Gatsby: [Gatsby Develop] Building a performant preview server (>10k nodes with dependent pages)

Created on 14 Aug 2019  Β·  8Comments  Β·  Source: gatsbyjs/gatsby

that initial description of the issue is already dated, follow the progress in the replies.


Summary

Here comes the essence of this question/issue:

In Gatsby's develop server with the refresh webhook endpoint enabled we create all pages during bootstrap phase to reflect the current state of our external store/CMS. How can we add/update/remove single pages without relying on createPages lifecycle as this would iterate over all pages first and later run all page queries ignoring the fact that almost nothing changed. Even an empty webhook/refresh call can cause a rebuild time of many minutes.

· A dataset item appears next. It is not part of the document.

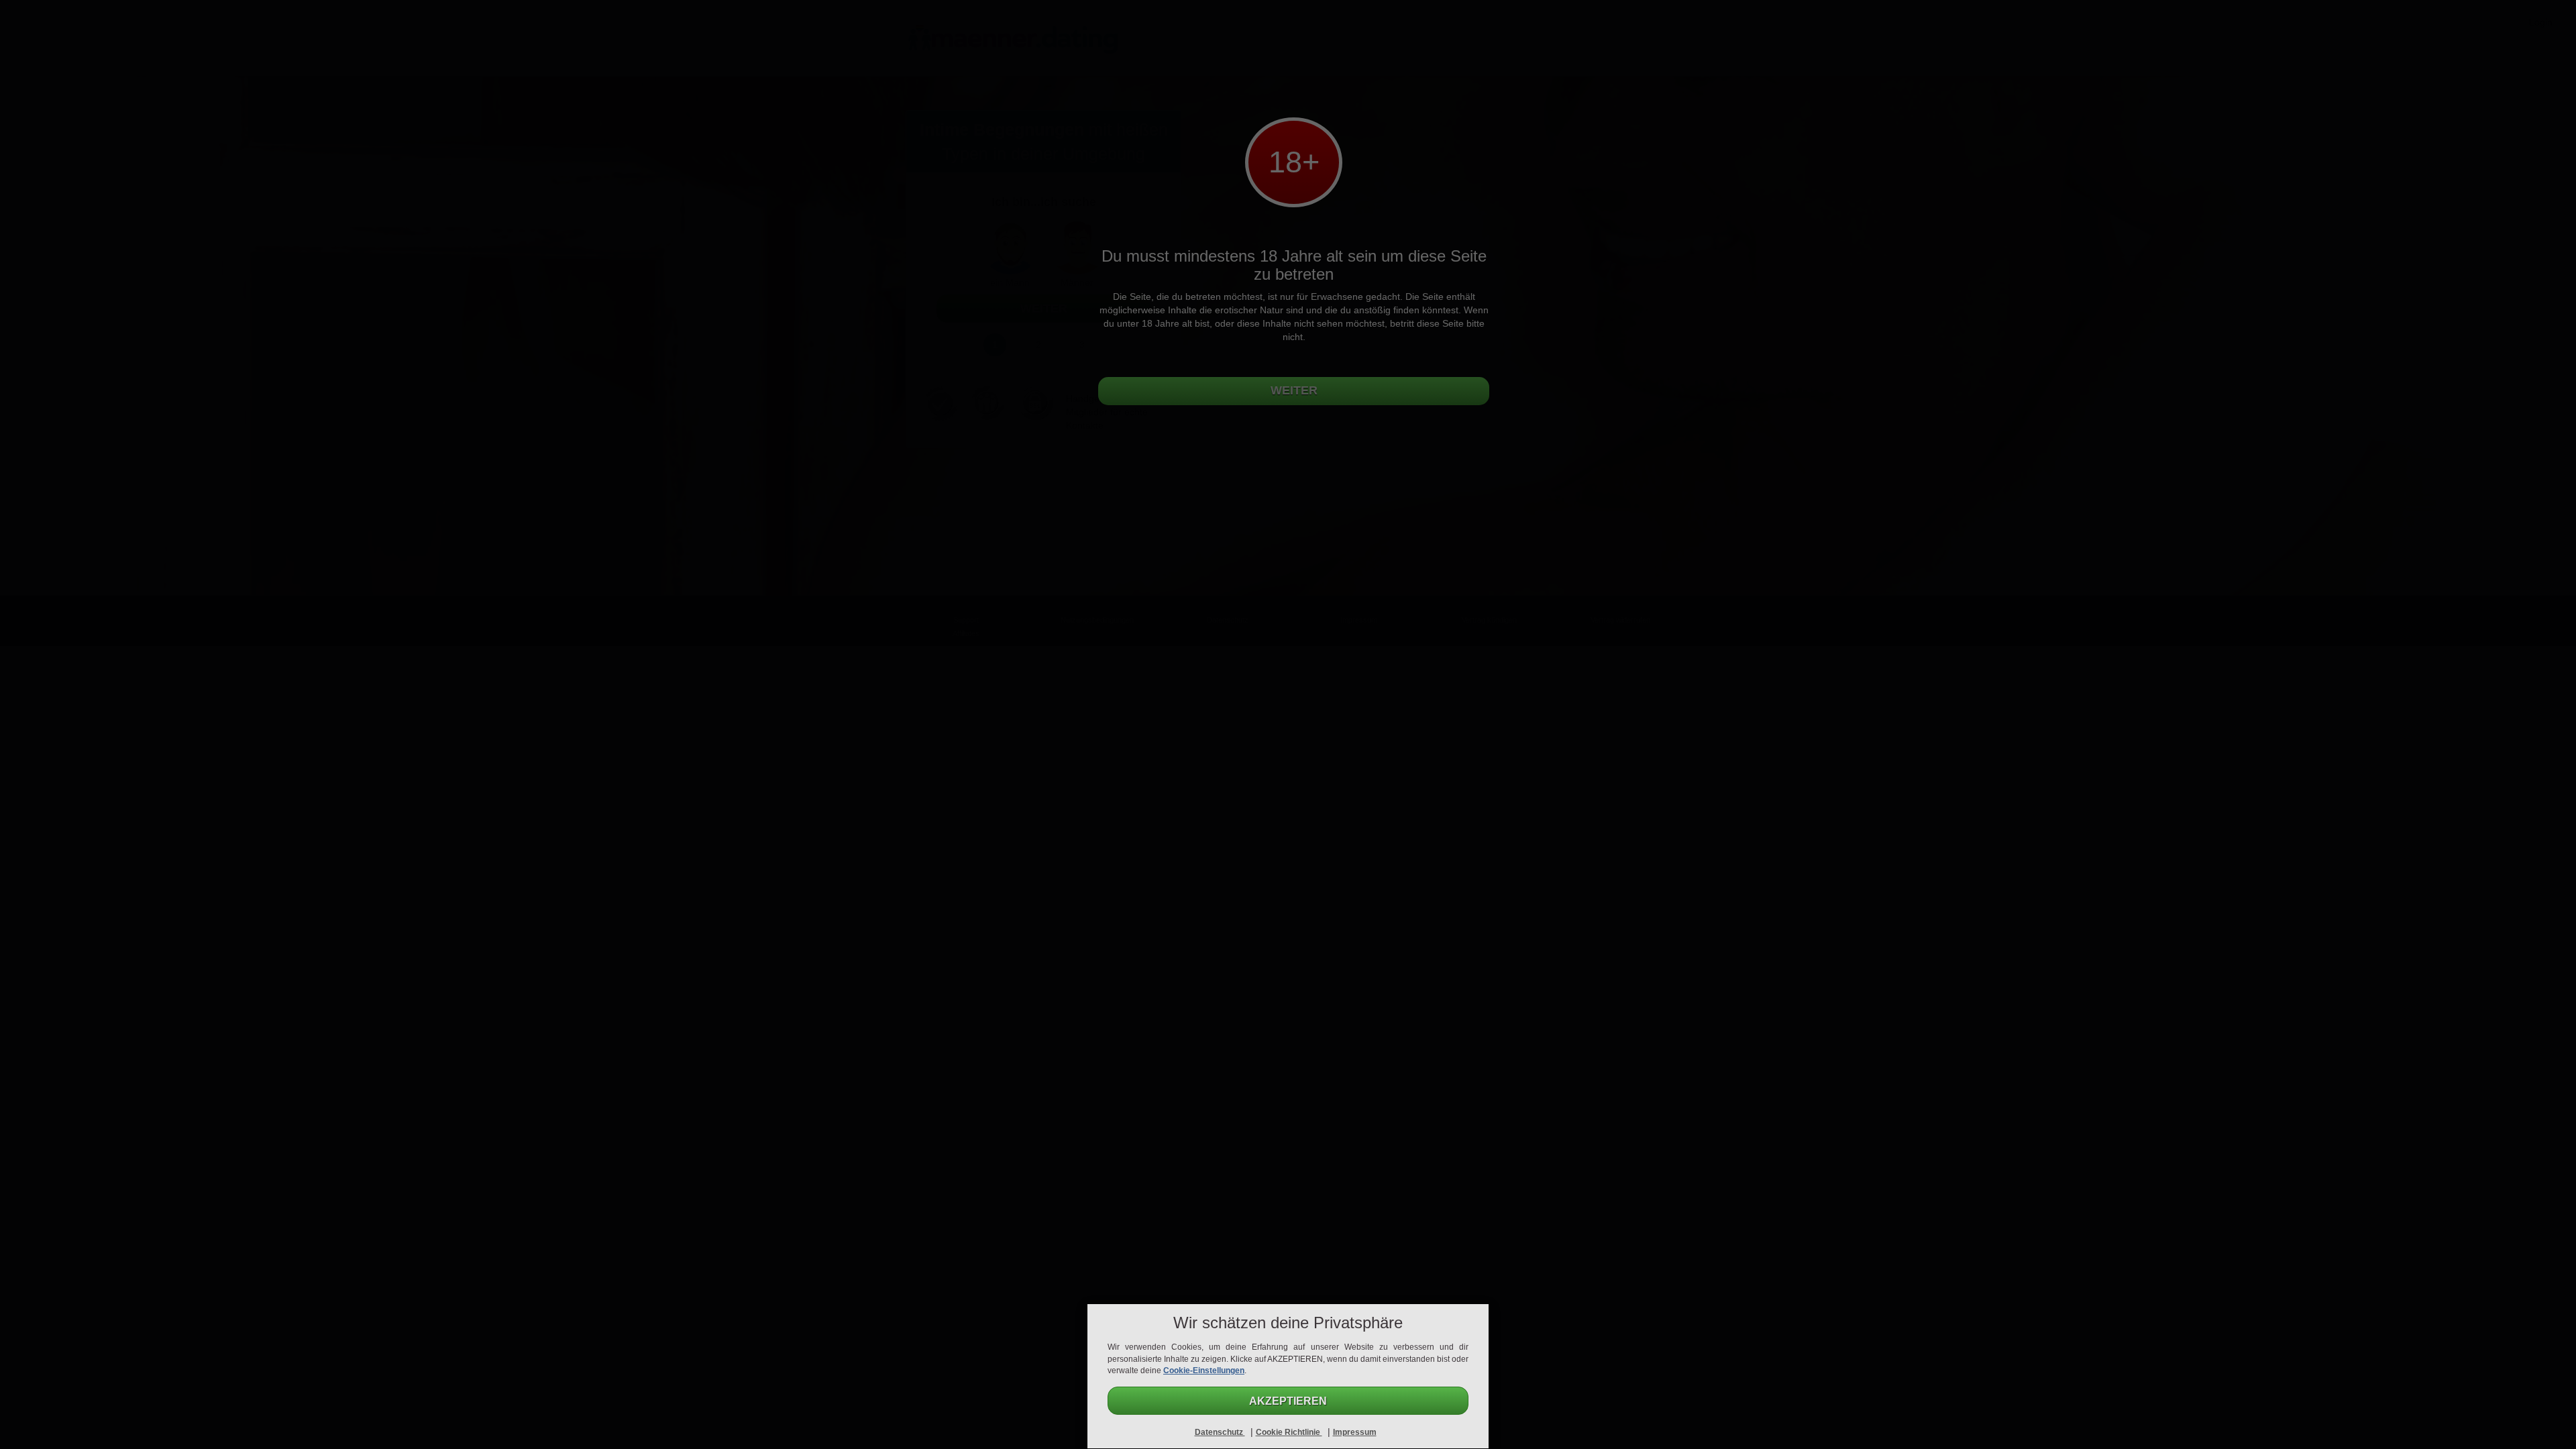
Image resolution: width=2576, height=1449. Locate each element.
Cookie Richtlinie (1289, 1432)
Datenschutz (1220, 1432)
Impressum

Could createPagesStatefully(to create all pages once during bootstrap) together with onCreateNode (for any successive update on the nodes, call createPage for example) be a viable approach?

What's following are some explanations around the topic, some details and of course an example project to showcase the problem. Everything we learned and researched comes directly from the excellent docs and source files. 90% of the experiment is based on the awesome work of @DSchau who created almost everything in Gatsby's e2e suite πŸ‘Œ

That's how the experiment/demo project behaves
bash

You can see that all pages are recreated whenever something is received by the webhook. Here comes the full story:

Relevant information

When talking about large scale environments we are talking about Gatsby Installations with a nodes count beyond 50.000 - 100.000 and the same count of derived pages. Imagine 50.000 News Articles served by some Headless CMS for this summary. Building with Gatsby in such an environment works for most people as timing is acceptable and the upcoming incremental build should help in cases where a single new node should only generate one additional page for example. It gets pretty interesting in Gatsby's Develop Mode with the page-hot-reloader and the webhook with payload functionality being activated (ENABLE_GATSBY_REFRESH_ENDPOINT).

In such an environment, how to handle node updates efficiently in Gatsby's develop server after the bootstrap ? The bootstrap phase itself will take some time to build & reflect the current state of all data which is fine β€” but how to prevent Gatsby from (re)-creating all pages and running all page queries when only a single node is updated/added/deleted depending on the webhook payload ?

The product Gatsby Preview seems to help some people with that challenge but it's unfortunately not an option when the client's infrastructure is located in a closed network. Hence our current challenge is related to serve a custom preview based on Gatsby's develop server.

To be prepared for the technical challenges, we dug through many package sources including the core of Gatsby itself and we read all of the excellent documentation about the Gatsby Internals. Kudos for that awesome summary! Things are still not 100% clear to us but the mental image is already starting to build up.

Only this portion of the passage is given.